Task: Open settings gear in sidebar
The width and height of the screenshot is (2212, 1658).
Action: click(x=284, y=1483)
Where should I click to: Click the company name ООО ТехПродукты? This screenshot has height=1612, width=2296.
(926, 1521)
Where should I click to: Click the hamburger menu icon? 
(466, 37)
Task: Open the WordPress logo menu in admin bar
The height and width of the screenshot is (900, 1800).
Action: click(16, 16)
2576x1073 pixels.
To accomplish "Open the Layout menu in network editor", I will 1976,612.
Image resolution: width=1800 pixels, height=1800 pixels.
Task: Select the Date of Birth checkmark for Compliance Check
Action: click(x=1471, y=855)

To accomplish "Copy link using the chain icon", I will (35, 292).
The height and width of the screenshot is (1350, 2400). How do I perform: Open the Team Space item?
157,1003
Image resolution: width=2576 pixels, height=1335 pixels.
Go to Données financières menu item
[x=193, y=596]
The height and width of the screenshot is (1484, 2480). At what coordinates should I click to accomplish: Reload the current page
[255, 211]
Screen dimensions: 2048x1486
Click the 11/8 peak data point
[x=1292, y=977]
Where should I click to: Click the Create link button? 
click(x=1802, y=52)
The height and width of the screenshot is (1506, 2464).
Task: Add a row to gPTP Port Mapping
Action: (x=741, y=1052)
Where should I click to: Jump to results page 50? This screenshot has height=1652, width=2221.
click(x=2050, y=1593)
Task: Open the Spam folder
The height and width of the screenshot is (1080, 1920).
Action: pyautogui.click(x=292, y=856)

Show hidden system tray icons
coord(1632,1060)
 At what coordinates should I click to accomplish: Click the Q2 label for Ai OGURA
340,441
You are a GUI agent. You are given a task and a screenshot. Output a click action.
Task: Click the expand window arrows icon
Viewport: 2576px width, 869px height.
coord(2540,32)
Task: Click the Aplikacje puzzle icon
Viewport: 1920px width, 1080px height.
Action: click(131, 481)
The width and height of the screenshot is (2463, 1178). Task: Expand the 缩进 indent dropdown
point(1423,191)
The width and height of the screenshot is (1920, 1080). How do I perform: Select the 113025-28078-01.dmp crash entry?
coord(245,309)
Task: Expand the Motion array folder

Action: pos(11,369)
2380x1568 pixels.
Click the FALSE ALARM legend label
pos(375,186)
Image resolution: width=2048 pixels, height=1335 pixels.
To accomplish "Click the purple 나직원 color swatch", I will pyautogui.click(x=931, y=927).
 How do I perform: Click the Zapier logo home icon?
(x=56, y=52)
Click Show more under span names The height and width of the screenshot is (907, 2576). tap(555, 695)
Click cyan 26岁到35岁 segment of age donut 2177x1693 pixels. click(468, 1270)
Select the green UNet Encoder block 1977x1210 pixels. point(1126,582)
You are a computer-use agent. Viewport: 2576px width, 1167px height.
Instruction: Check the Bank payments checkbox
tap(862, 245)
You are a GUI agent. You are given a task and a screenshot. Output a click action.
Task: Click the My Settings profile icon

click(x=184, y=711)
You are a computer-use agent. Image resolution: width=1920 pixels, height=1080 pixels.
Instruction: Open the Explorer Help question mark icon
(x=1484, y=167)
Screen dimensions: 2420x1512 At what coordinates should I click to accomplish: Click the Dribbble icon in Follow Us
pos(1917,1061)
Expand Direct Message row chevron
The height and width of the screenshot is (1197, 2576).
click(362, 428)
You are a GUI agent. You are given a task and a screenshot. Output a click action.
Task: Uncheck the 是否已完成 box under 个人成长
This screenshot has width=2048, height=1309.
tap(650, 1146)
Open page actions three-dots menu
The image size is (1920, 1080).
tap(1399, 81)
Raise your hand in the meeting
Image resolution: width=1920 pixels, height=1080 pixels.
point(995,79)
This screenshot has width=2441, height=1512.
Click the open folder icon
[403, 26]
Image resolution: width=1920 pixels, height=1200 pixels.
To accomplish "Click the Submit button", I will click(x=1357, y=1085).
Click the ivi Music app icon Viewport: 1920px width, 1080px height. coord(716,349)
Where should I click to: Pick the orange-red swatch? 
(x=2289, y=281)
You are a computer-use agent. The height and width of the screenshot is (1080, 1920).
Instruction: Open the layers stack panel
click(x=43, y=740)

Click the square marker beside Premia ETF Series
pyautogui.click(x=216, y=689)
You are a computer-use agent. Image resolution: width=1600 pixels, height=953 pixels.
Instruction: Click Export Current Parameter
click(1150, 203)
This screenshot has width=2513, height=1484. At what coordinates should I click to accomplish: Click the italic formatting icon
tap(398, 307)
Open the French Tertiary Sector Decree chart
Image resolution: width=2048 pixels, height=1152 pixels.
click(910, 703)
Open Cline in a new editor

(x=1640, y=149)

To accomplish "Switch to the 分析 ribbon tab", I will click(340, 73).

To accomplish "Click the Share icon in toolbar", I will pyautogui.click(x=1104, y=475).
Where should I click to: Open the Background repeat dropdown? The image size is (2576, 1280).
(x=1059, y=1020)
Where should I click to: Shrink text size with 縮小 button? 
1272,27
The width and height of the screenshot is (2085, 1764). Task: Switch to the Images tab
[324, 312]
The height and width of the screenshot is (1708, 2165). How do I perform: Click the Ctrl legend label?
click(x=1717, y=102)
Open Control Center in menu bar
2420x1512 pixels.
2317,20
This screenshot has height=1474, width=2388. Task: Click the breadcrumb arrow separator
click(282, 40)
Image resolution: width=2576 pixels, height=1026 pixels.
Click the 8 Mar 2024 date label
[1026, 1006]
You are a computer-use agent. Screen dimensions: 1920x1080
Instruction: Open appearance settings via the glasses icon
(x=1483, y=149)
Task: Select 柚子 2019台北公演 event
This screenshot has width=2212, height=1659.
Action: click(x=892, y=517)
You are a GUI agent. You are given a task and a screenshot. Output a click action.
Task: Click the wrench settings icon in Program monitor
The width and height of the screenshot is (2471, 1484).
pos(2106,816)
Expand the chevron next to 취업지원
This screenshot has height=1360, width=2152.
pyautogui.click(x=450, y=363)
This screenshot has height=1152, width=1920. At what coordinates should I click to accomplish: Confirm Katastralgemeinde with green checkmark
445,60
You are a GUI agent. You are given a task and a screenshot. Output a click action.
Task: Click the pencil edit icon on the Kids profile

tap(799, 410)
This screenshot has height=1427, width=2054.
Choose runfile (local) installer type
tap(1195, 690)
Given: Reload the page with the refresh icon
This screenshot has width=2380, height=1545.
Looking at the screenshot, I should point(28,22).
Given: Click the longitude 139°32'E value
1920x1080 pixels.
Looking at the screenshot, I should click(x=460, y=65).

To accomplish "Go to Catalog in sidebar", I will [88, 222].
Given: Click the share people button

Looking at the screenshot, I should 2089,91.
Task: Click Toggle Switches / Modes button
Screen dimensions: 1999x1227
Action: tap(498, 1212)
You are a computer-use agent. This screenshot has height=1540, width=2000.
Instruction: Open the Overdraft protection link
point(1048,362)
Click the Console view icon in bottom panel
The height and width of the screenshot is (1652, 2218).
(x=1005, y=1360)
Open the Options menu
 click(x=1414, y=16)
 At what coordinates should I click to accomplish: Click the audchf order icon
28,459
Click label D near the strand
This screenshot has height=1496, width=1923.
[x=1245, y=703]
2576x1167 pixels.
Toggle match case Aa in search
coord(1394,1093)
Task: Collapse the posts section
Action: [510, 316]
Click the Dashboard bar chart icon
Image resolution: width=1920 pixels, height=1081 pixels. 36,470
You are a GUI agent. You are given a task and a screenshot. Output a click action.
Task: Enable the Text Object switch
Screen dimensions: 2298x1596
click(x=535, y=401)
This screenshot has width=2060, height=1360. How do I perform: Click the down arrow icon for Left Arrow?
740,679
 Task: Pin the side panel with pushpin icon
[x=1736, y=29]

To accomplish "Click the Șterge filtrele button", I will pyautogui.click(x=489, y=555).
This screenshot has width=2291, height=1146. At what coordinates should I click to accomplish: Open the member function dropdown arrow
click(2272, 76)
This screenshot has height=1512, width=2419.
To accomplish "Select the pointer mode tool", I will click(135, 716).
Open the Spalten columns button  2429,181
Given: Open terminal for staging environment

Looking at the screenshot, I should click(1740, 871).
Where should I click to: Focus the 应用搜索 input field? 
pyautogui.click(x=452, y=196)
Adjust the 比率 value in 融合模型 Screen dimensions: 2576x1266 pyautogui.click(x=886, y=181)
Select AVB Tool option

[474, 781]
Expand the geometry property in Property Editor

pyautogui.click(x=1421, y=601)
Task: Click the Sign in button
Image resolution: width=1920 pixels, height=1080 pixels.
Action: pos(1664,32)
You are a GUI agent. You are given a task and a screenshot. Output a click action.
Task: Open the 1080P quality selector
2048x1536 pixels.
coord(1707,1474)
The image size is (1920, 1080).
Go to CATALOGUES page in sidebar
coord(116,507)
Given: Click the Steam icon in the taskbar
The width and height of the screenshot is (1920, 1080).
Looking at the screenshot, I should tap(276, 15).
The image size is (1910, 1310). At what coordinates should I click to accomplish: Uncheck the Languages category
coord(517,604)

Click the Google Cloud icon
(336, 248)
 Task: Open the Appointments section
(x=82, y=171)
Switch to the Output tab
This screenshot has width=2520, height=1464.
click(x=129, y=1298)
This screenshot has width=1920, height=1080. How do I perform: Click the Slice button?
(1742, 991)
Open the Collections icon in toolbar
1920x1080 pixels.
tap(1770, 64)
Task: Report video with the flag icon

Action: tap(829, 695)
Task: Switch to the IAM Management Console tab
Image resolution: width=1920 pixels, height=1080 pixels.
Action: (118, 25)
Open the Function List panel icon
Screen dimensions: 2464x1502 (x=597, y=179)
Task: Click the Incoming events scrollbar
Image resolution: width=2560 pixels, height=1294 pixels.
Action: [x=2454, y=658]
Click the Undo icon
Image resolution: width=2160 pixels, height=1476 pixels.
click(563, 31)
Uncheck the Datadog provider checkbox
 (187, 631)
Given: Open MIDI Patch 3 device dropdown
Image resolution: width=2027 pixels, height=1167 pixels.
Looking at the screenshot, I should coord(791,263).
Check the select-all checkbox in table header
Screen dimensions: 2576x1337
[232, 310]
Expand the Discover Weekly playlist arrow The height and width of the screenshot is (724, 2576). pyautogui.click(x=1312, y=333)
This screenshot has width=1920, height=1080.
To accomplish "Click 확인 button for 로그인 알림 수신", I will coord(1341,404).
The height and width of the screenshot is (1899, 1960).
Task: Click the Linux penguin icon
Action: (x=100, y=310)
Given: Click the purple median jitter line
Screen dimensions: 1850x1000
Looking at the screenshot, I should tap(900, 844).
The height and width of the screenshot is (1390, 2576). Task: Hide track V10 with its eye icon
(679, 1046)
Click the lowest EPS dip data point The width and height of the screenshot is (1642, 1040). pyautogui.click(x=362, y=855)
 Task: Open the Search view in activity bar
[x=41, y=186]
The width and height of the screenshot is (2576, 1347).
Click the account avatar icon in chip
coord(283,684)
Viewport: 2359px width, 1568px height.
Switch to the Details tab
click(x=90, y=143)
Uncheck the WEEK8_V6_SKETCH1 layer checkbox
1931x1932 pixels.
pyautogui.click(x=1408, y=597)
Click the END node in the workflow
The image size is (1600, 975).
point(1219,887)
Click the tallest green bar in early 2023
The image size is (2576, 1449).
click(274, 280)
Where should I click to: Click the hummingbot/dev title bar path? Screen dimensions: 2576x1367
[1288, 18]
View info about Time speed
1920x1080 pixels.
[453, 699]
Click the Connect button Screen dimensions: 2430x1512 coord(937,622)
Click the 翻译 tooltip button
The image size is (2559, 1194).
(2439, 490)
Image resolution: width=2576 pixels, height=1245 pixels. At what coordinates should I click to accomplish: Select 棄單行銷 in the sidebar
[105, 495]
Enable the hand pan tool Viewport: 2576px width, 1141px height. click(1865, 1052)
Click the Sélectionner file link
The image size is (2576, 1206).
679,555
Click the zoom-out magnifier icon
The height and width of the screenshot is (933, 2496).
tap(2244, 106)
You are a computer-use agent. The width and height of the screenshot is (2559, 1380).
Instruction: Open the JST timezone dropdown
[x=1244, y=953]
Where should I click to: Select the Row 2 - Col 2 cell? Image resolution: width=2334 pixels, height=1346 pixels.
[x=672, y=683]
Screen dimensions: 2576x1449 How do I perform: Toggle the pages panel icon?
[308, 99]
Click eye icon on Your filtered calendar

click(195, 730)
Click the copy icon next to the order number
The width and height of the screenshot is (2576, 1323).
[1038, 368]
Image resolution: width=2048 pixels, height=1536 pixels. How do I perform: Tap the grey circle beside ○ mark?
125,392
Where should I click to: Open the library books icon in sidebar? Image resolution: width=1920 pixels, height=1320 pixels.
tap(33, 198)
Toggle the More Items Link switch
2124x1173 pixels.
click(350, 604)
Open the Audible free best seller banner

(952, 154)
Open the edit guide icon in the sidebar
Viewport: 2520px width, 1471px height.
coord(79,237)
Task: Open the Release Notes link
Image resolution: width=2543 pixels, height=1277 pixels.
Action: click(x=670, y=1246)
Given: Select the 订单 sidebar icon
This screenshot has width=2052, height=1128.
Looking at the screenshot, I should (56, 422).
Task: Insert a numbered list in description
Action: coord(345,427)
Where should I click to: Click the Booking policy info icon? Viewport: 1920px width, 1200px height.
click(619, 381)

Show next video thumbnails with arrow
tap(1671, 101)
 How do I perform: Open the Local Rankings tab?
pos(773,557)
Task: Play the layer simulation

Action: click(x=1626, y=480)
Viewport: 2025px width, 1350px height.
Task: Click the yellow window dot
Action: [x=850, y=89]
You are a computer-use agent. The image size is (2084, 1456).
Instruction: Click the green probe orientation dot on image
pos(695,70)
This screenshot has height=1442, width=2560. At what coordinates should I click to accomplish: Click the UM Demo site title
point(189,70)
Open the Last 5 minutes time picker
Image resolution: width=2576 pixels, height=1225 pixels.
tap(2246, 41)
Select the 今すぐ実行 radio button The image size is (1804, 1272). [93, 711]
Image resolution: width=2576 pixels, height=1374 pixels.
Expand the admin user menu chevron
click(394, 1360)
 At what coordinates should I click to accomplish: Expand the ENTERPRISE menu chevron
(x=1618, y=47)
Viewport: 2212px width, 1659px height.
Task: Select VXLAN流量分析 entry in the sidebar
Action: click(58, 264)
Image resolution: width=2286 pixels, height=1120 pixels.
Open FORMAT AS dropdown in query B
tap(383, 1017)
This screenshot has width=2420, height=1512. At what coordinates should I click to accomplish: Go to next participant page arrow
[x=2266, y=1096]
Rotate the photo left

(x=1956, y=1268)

WORK INSTRUCTION >> Among the entries above, copy exactly only the lines starting with the one containing "You are a computer-use agent. Viewport: 2576px" and going through the one containing "This screenshot has width=2441, height=1512.", both ends included.

SOLUTION TO THIS EXERCISE >>
You are a computer-use agent. Viewport: 2576px width, 1167px height.
Instruction: Check the Bank payments checkbox
tap(862, 245)
You are a GUI agent. You are given a task and a screenshot. Output a click action.
Task: Click the My Settings profile icon

click(x=184, y=711)
You are a computer-use agent. Image resolution: width=1920 pixels, height=1080 pixels.
Instruction: Open the Explorer Help question mark icon
(x=1484, y=167)
Screen dimensions: 2420x1512 At what coordinates should I click to accomplish: Click the Dribbble icon in Follow Us
pos(1917,1061)
Expand Direct Message row chevron
The height and width of the screenshot is (1197, 2576).
click(362, 428)
You are a GUI agent. You are given a task and a screenshot. Output a click action.
Task: Uncheck the 是否已完成 box under 个人成长
This screenshot has width=2048, height=1309.
tap(650, 1146)
Open page actions three-dots menu
The image size is (1920, 1080).
tap(1399, 81)
Raise your hand in the meeting
Image resolution: width=1920 pixels, height=1080 pixels.
point(995,79)
This screenshot has width=2441, height=1512.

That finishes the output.